石垣には変なやつが大勢いる。インドといい勝負ではなかろうか。理性や常識のたがが外れているというか。個人的には親近感を抱くけど。みんながみんなルールに縛られて同じことをしていたらつまらない。日本人ってそういう約束事を子どもの頃から叩き込まれますからね。まわりに合わせろ、目立つな、自分の意見を持つな。実際、出る杭は打たれるわけだし。打たれて、さらし者にされ、のけ者にされる。まわりを窺って生きるようになる。どこに行ってもグループの輪に入り、レールから外れることを恐怖し、運命のいたずらによりて一人になってしまったら途方に暮れる。何をしていいかわからないし、何が大切なのかも見当がつかない。自分に自信を持てない。空っぽの人間、紙のように薄い存在と化してしまう。判断基準を周囲に頼ることが前提となっている。組織の庇護と命令がないと生きていけない。自由がむしろ耐え難い重荷となる。

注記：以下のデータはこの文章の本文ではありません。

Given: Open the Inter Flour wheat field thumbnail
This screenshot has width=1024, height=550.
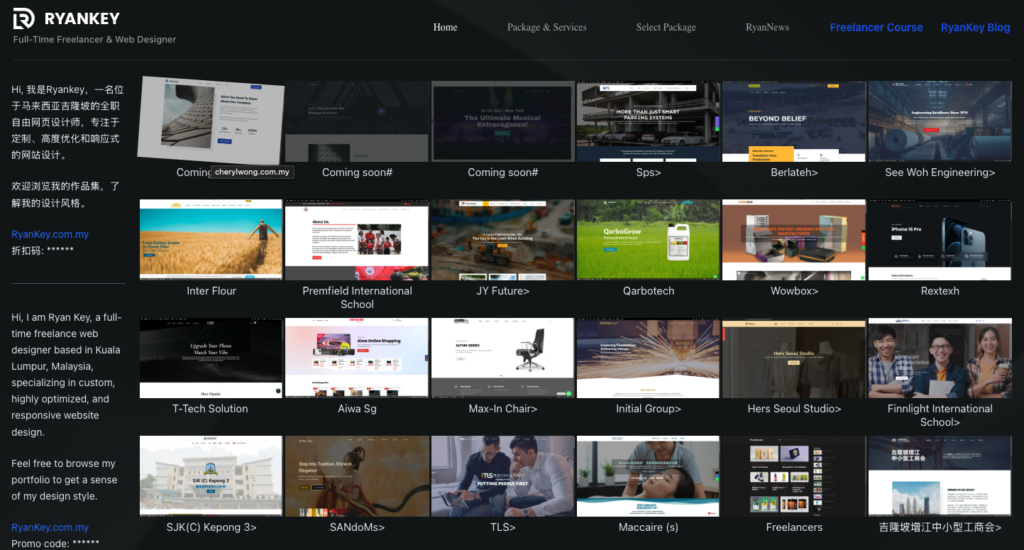Looking at the screenshot, I should (211, 239).
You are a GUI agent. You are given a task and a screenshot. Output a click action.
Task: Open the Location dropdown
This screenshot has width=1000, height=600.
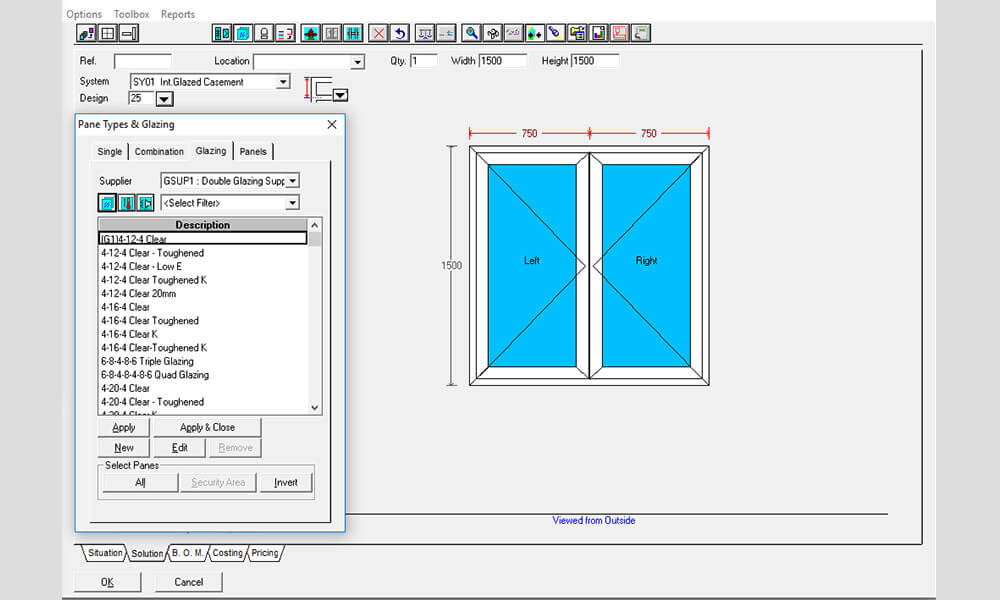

しかし石垣には本物の反逆者がいます。あらゆる制約から自由。我が道を行く。一切の疑念を抱かない。興味をお持ちの方は新川の教室へお越しください。15時~16時のレッスンで聞ける可能性が高いです。平日、週末を問わず、庭に出て真剣に犬と対話しています。犬はどうやら噛むことで意思を表明しているようです。常識的に見て、理性の境界を超えるにはまだ早い時間ですが、たぶんそれくらいの時間じゃないと焦点を一つに合わせていられず、16時を過ぎると死線をさまよう状態となるのでしょう。
年季の入った酒飲み。あなたは自由人だ。